Grupo de jovens negros armados e organizados politicamente reivindica o nome do Partido dos Panteras Negras e ocupa ruas dos EUA. As manifestações ocorrem após a morte da cidadã norte-americana Renee Good, assassinada por um agente da agência federal em Minneapolis, no estado de Minnesota. O caso reacendeu tensões em várias cidades e levou o governo a anunciar o envio de tropas para a região, além de ameaçar a aplicação da chamada Lei da Insurreição, que autoriza o uso das Forças Armadas dentro do território norte-americano.
Registros divulgados nas redes sociais mostram integrantes do movimento vestidos com jaquetas bomber pretas, boinas e o símbolo da pantera negra estampado em preto e branco. Os manifestantes também aparecem portando armas de estilo militar, cuja posse é legalizada pela legislação local.
Em entrevista ao jornal independente The Canary, Danielle, integrante do Núcleo Popular dos Panteras Negras, grupo que atua dentro da estrutura mais ampla do movimento, afirmou que não vê possibilidade de mudanças por meio de reformas institucionais. “A revolução é o único caminho a seguir agora. Não se pode reformar os sistemas vigentes. Eles são desumanos e opressivos, e as pessoas já não aguentam mais. A única maneira de avançarmos e prosperarmos como raça humana é desmantelar todos os sistemas, estruturas e governos que existem hoje”, declarou.

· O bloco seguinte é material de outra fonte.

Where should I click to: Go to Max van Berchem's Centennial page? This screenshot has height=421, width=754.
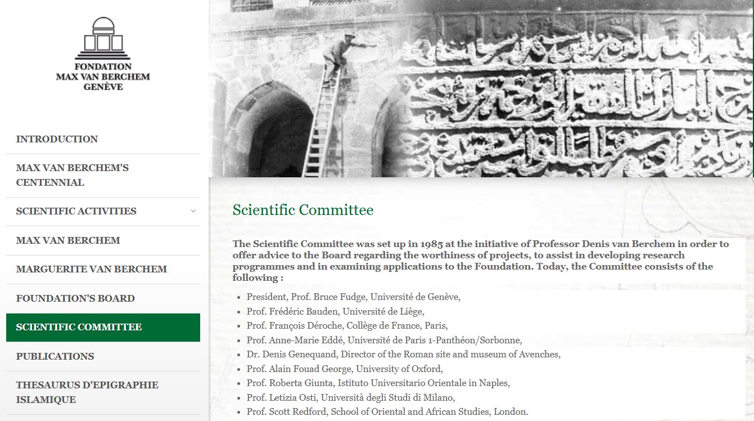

Nos últimos 30 dias, vídeos que circulam online mostram agentes do ICE envolvidos em ações violentas, incluindo agressões físicas, perseguições e detenções direcionadas principalmente a migrantes e pessoas racializadas. Entre os dias 3 e 9 de janeiro, ao menos quatro migrantes morreram enquanto estavam sob custódia da agência federal, sendo dois hondurenhos, um cubano e um cambojano.

Na Filadélfia, o Partido dos Panteras Negras para Autodefesa marcou presença em uma manifestação em solidariedade às vítimas da repressão migratória. Paul Birdsong, que se autodenominou como presidente da filial local, afirmou que o desfecho do caso de Renee Good poderia ter sido diferente caso o grupo estivesse presente no dia do assassinato, ocorrido em 7 de janeiro.
As tensões são cada vez maiores nos EUA, o grupo que reivindica o nome do histórico Partido dos Panteras Negras guarda diferenças do partido original, alguns de seus integrantes acha que deve se ater somente a questão negra, diferente do original que tinha solidariedade internacional e pedia poder a todos os povos oprimidos.
Em entrevista à Philly AM TV, Birdsong foi direto ao comentar a atuação do ICE. “Nenhum agente do ICE jamais vai me abordar. Eu garanto”, disse. Em seguida, completou: “Uma mulher desarmada foi morta pelo ICE. Se vocês acham que podem vir e brutalizar as pessoas enquanto estamos aqui, vão se meter na própria vida.”